**Texte du document:**
Les forces armées sont arrivées rapidement et ont encerclé l'aéroport. Pris au piège, les 19 ont commencé à négocier. Ils ont demandé qu’une conférence de presse y soit convoquée. Ce qui fut fait. Trois représentants, un pour chaque organisation (Montoneros, FAR et ERP), se sont adressés au nom de l'ensemble du groupe aux médias : ils ont expliqué qui ils étaient et pourquoi ils se battaient en disant qu'ils allaient se rendre. En retour, ils ont demandé à un médecin de les examiner pour prouver qu'ils n'avaient aucune trace de violence et de leur garantir, devant les autorités judiciaires et les journalistes, qu'on les ramèneraient à la prison de Rawson. Le capitaine de marine Luis Emilio Sosa a donné sa parole.
La Marine a transféré les 19 militants à la base aéronavale Amiral Zar, à six kilomètres de la ville de Trelew. Le pretexte de ce transfert était que l'émeute se poursuivait en prison et qu'il était dangereux de les ramener. À la base, malgré le fait qu'ils avaient assuré le contraire, ils ont été soumis pendant une semaine à des interrogatoires et à toute sorte de tortures.

**Objectifs:**
[a] Dans le récit sur les 19 militants, à quelle distance de la ville de Trelew se trouve la base aéronavale Amiral Zar ?
[b] Indiquez si chacune de ces affirmations concorde avec le récit sur les 19 militants, et appuyez chaque réponse par une citation exacte du récit.
(i) Les 19 ont demandé la convocation d'une conférence de presse à l'aéroport.
(ii) Cinq représentants ont parlé aux médias au nom du groupe.
(iii) Les 19 ont été ramenés directement à la prison de Rawson.
Ces lignes ne sont pas nécessaires pour répondre.

Lignes de données de pointage
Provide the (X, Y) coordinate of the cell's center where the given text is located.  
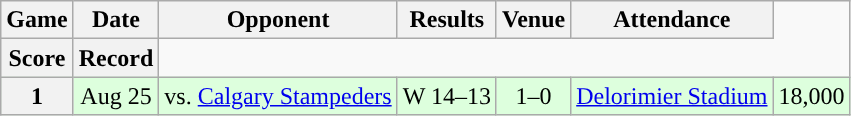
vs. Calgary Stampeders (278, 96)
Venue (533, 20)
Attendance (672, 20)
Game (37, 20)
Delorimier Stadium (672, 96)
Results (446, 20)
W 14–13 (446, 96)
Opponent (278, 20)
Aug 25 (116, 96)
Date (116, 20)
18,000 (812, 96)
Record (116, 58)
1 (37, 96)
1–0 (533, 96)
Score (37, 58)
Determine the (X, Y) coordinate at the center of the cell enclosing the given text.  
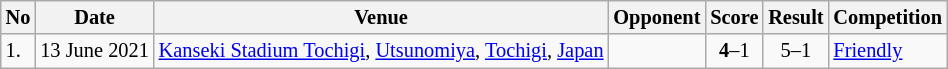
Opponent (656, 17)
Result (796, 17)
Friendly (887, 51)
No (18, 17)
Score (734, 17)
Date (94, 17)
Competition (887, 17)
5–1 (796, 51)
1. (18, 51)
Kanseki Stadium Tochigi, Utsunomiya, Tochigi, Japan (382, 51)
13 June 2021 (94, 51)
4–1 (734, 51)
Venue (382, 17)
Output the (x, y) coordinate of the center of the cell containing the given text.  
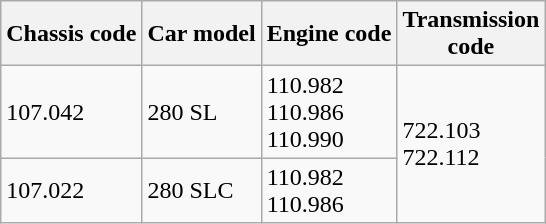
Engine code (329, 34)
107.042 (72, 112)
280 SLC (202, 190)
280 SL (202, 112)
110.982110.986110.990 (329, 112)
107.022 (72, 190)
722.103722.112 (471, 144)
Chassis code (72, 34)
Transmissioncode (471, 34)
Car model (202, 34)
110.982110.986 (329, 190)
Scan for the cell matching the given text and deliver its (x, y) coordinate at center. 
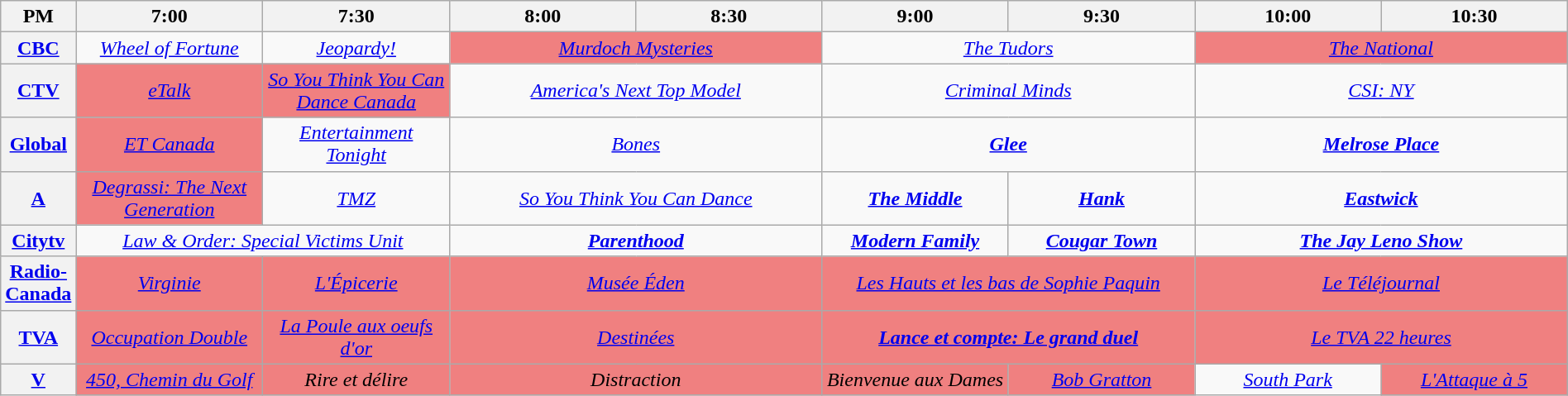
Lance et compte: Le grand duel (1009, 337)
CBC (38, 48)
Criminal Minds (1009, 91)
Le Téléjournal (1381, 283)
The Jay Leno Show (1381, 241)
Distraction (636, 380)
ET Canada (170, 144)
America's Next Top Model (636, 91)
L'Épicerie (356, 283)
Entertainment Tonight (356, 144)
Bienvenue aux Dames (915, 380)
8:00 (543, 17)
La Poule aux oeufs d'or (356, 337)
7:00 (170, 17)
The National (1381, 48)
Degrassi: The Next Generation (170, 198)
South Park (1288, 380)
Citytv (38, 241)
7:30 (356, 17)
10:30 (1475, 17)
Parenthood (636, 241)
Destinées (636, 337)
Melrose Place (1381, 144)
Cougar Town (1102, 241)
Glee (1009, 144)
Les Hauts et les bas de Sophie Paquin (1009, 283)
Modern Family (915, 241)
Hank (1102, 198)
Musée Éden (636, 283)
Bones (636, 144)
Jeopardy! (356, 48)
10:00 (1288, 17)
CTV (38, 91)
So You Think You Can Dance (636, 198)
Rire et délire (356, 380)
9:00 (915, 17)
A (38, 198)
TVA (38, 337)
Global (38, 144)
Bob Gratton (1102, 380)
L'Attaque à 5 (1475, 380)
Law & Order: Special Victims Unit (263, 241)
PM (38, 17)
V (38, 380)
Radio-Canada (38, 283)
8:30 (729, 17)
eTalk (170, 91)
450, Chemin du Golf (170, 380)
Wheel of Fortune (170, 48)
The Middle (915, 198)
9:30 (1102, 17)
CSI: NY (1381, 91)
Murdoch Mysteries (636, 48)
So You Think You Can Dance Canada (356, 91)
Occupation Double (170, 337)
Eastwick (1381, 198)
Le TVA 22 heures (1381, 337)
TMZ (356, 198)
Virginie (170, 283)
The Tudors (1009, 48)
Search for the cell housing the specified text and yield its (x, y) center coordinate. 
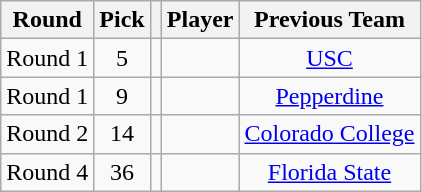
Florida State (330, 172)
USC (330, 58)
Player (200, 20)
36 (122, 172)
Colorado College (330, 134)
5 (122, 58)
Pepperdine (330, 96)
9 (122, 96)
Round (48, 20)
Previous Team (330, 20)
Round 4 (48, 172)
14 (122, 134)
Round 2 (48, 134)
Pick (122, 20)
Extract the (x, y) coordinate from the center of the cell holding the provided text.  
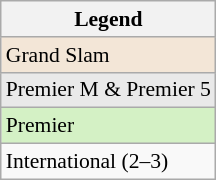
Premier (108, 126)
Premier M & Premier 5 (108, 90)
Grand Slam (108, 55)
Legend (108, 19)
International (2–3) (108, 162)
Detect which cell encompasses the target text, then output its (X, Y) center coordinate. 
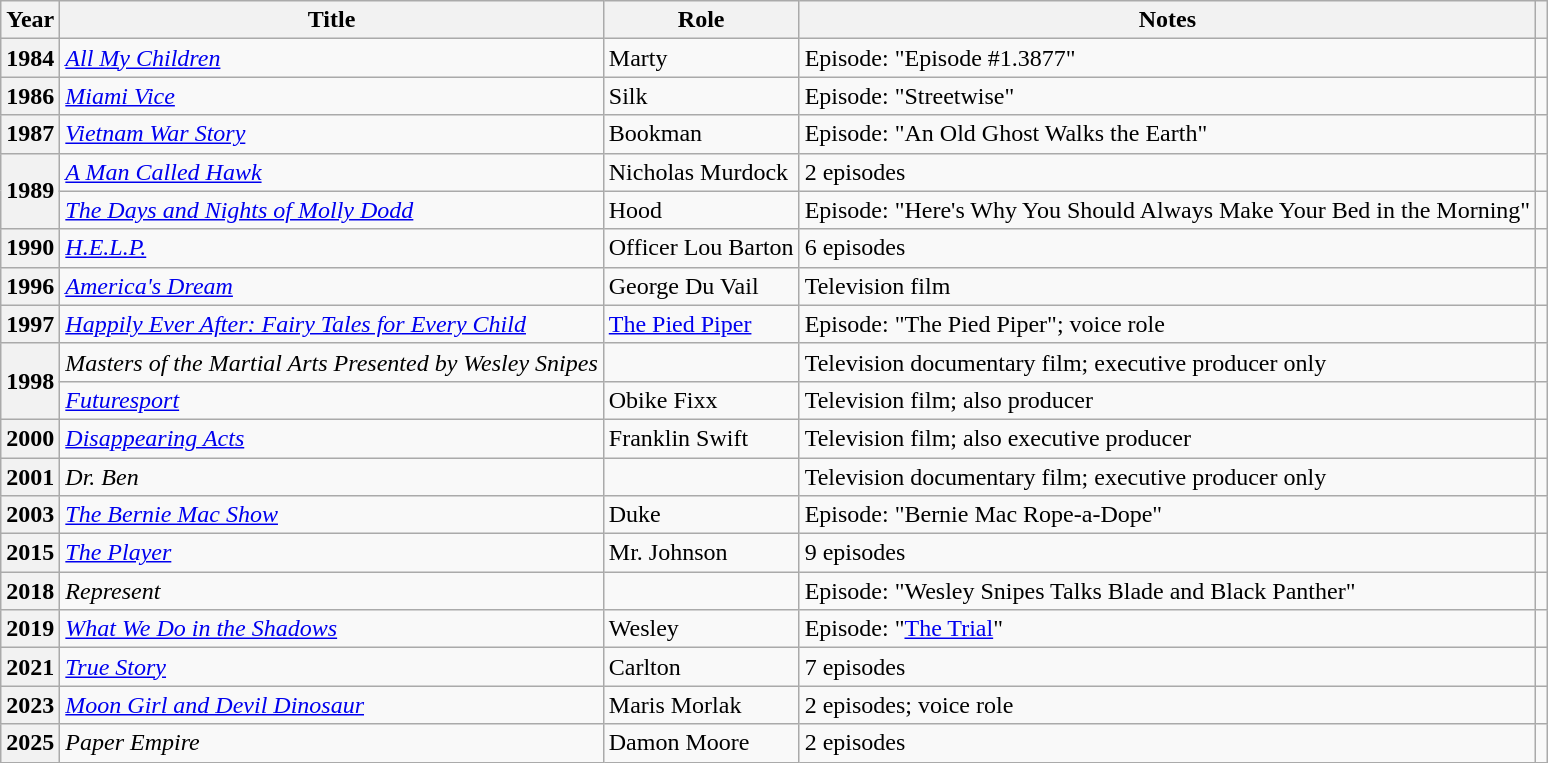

**Solutions détaillées:**
[a] À six kilomètres.

[b]
(i) Oui : « Ils ont demandé qu’une conférence de presse y soit convoquée. »
(ii) Non : « Trois représentants, un pour chaque organisation (Montoneros, FAR et ERP), se sont adressés au nom de l'ensemble du groupe aux médias »
(iii) Non : « La Marine a transféré les 19 militants à la base aéronavale Amiral Zar »